The Shadow Girls

Henning Mankell apparently wrote the first Wallander novel, Faceless Killers, to engage with issues surrounding immigration in Sweden. Ten years later, having brought the Wallander series to an end, he wrote Tea-Bag (translated in to English by Ebba Segerberg as The Shadow Girls despite its already English title) which seeks to tackle exactly the same issue both more directly and more obliquely.

The novel opens in the voice of Tea-Bag, an African refugee who makes her way first to Europe and then to Sweden after a chance encounter with a Swedish journalist. That she does this largely by walking and hitching across the continent after a near fatal crossing from Africa gives some indication of her strength of character. It is well known that Mankell has spent much of his time in Africa and he has written about it extensively, both in the Wallander novels and in stand-alone works like Chronicler of the Wind; I therefore fully expected this to be Tea-Bag’s story. An abrupt change takes place, however, twenty pages in when we are introduced to the character of Jesper Humlin.

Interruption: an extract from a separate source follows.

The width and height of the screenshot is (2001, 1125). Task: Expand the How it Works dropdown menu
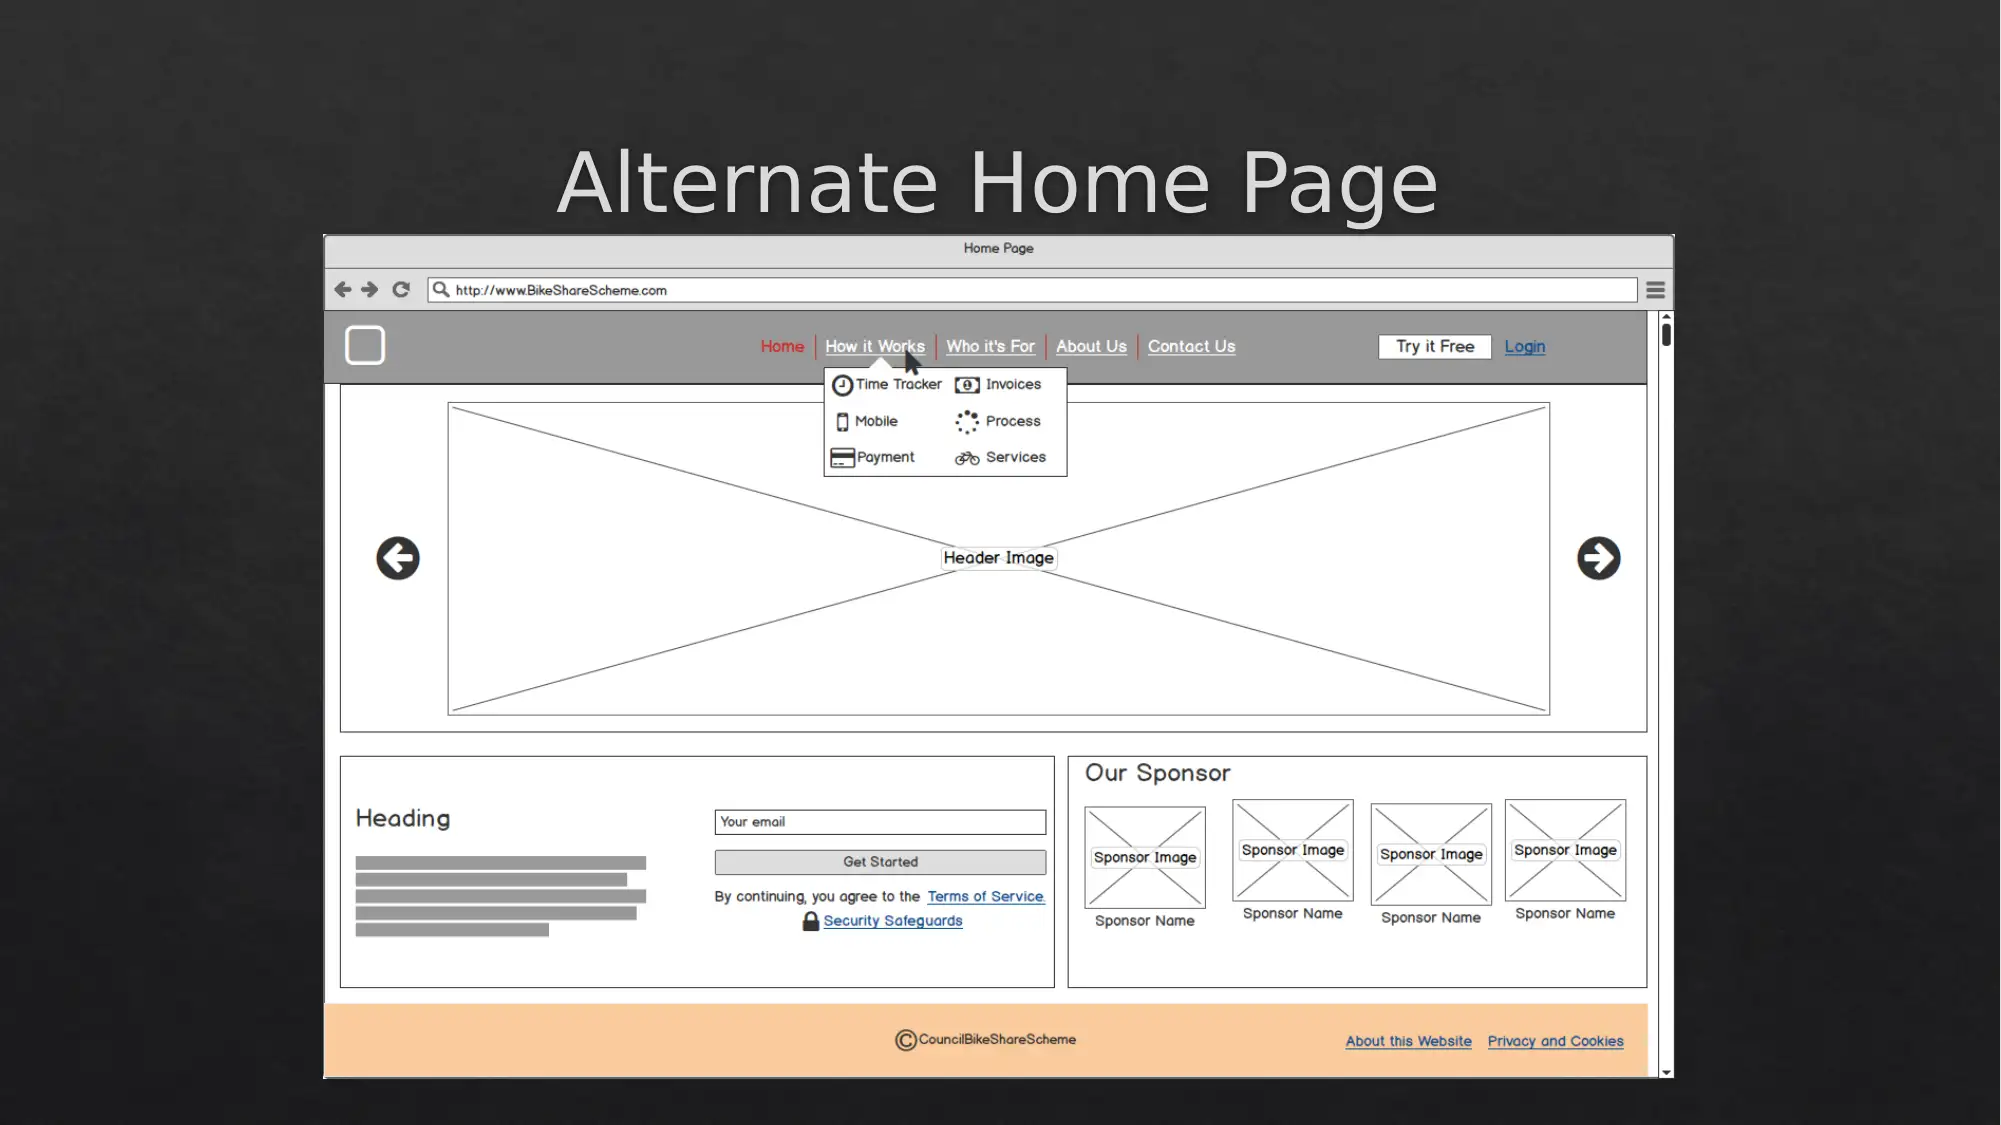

Humlin is a Swedish poet whose life seems to consist of a number of antagonistic relationships. His girlfriend, Andrea, is insistent that they either have a child or separate, his mother demands he visit her only to insult him, his accountant has lost most of his money in a bad investment, and his agent will not listen to him. Humlin’s introduction marks a change in tone as Mankell introduces a number of running jokes, first and foremost Humlin’s publisher’s insistence that he write a crime novel. Humlin refuses:

“I don’t like crime fiction. I think whodunits are boring. I couldn’t care less about reading a book where the only point is to guess who the murderer is before the book is over.”

However, as the novel progresses, press announcements, plot synopsises, and proposed titles follow. Humlin also discovers that everyone around him is also writing a book: Andrea, his mother, his accountant; a fellow poet already has a crime novel in development. The novel is therefore partly a satire on the world of writing and publishing – as is evident from scenes of Humlin’s readings, another task the modern writer must undertake.

In the midst of all this, however, Humlin becomes embroiled in a project to offer writing classes to immigrants. He sees this as a chance to tell their stories:

“…no-one has heard stories like these before. It is a book about what is happening in this country. Real voices.”

Three women attend Humlin’s writing class, the public nature of which is in itself an example of cultural difference. As well as Tea-Bag, there is Tanya, on the run form an Eastern European brothel, and Leyla, a legal immigrant from Iran who suffers from the tyranny of her family. Slowly their stories unfold, sometimes told in their own words, at others through conversation and comments from the other women.

Mankell’s decision to use Humlin as an intermediary may initially seem strange, but it is likely he wanted to focus as much on the difficulty in understanding as on the understanding. Tea-Bag, for example, remains unknowable to some extent throughout, appearing and disappearing at will. The ‘monkey’ which she refers to seems to sum up her otherness – a symbol from another genre of writing all together. Mankell also seems to have intended to leaven his serious theme with humour, in the same way he used police procedural in the Wallander novels to tackle a number of important issues. In this he has certainly succeeded. Whatever else you may think of the novel, no-one could accuse it of being gloomy.